Jacobson, who is the CEO of indie game studio Zollpa (“RoboSquad Revolution”), admits he’s one who has “questioned Netflix at every decision they’ve made.” The results? “I’ve always been wrong.”

What may be confusing here is Netflix gaming probably will not look like the Netflix of Gaming. And past streaming attempts to rival Microsoft’s Xbox console or Sony’s PlayStation — looking at you, Amazon Luna and Google Stadia — have fallen far short.

“Netflix’s dreams of disrupting the $100 billion-plus AAA game market are probably just that for now,” Griffin wrote. “In addition, it seems like too far a reach to think that Netflix will be able to build a streaming gaming service a.k.a. ‘The Netflix of Gaming.'”

Netflix, like Apple, is after young, mobile-first gamers, who represent the largest and most profitable sector of the video games industry. But Netflix isn’t adding games to add to its profits — it’s not even adding games to add subscribers. Wouldn’t work anyway.

Netflix has “some cool games, but none of them are cool enough that it’s going to convince somebody to subscribe to Netflix just for that,” Jacobson said.

The more-robust Apple Arcade costs $6.99 per month; Netflix plans, all of which include unlimited mobile games, start at $6.99 with ads and $15.49 without. (PlayStation Plus and Xbox Game Pass both start at $9.99 per month.)

Rather, the payoff for Netflix is engagement, which reduces churn (the rate of subscription-cancellation). Netflix already has industry-best churn rates; Netflix Games can expand that lead.

“Even simple and cheaply made video games allow fans to interact with IP for hours beyond the
run time of any show or film it may derive from,” Griffin said. “Fans may be forced to wait months or even years between the release of new seasons or films set within an IP universe. Games can help sustain them through that wait.”

"Stranger Things: 1984" on Netflix Games
“Stranger Things: 1984” on Netflix GamesCourtesy of Netflix

Take “Stranger Things,” for example.
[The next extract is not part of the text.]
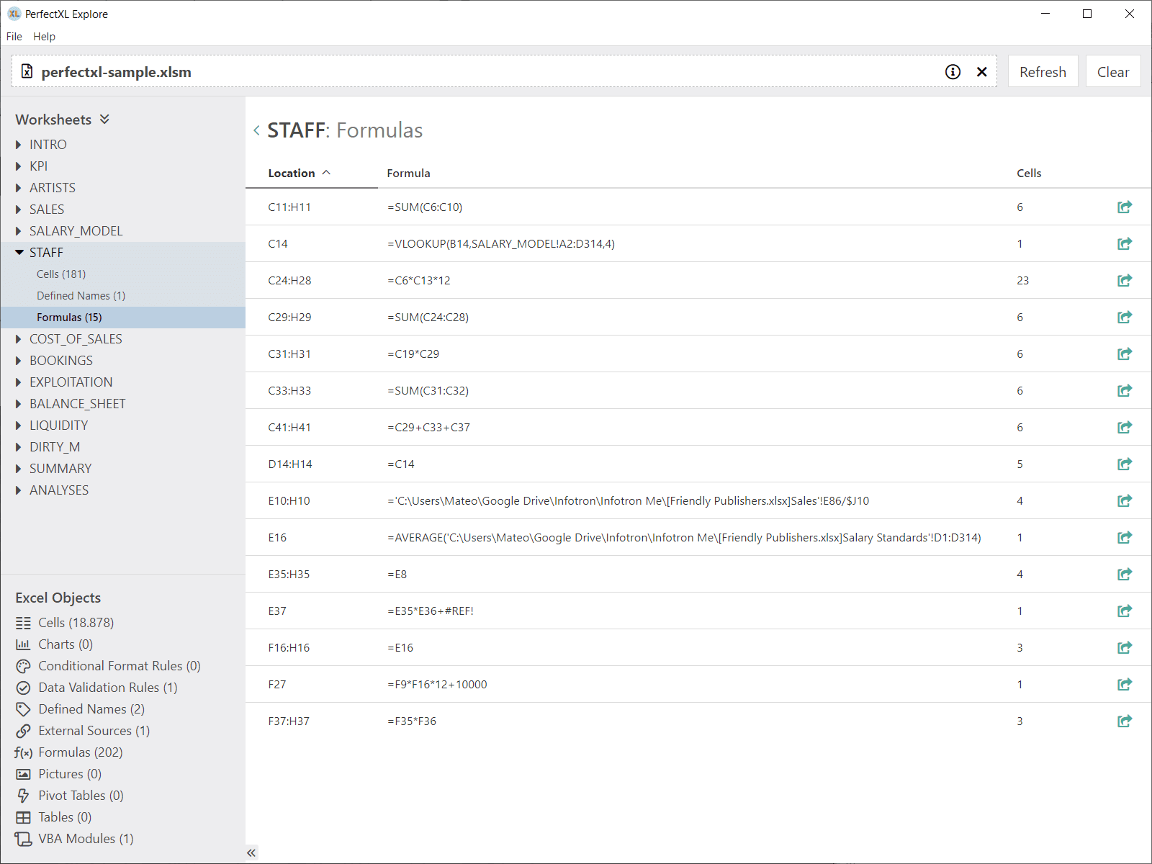Viewport: 1152px width, 864px height.
Task: Toggle all worksheets using the Worksheets double chevron
Action: click(105, 120)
While usage of the mobile-gaming adaptation “Stranger Things: 1984” peaked with the release of “Stranger Things 4,” the “1984” game sustained an elevated performance “far longer” than viewership of the TV did, according to data from SensorTower.

The trend was even more apparent for Netflix’s most-successful game to date, “Too Hot to Handle: Love Is a Game,” which coincided with the fourth season of the “THTH” reality dating show. (The streamer’s no. 2 game, somewhat strangely, is “SpongeBob: Get Cooking,” which is a Netflix Games exclusive based on Paramount IP.)
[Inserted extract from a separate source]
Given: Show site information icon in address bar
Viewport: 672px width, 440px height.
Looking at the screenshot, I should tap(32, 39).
Netflix has released only 75 games so far, 11 of which are based on its films and TV series; Apple Arcade, which come installed on all Apple devices and is feature in the App store, has 333.

The mobile gaming industry sees 4.5 billion monthly downloads across Apple iOS and Android; monthly downloads for Netflix’s mobile games recently approached 6 million. Of course that 4.5 billion includes an undetermined portion of pure crap, but the math means Netflix games currently account for 0.1 percent of all mobile-gaming downloads.

As Jacobson put it, Netflix Games is still just “trying to establish a foothold.” Netflix execs would like to turn that into a stranglehold — and they’re willing to pay for you to play.

“We’re in games for the long term,” Netflix CFO Spence Neumann said during September’s Bank of America conference. “It’s a relatively small percentage of our overall content budget today, but it’s still, on an absolute basis, a pretty meaningful set of dollars in order to really go after this adjacency for us and this big new content category.”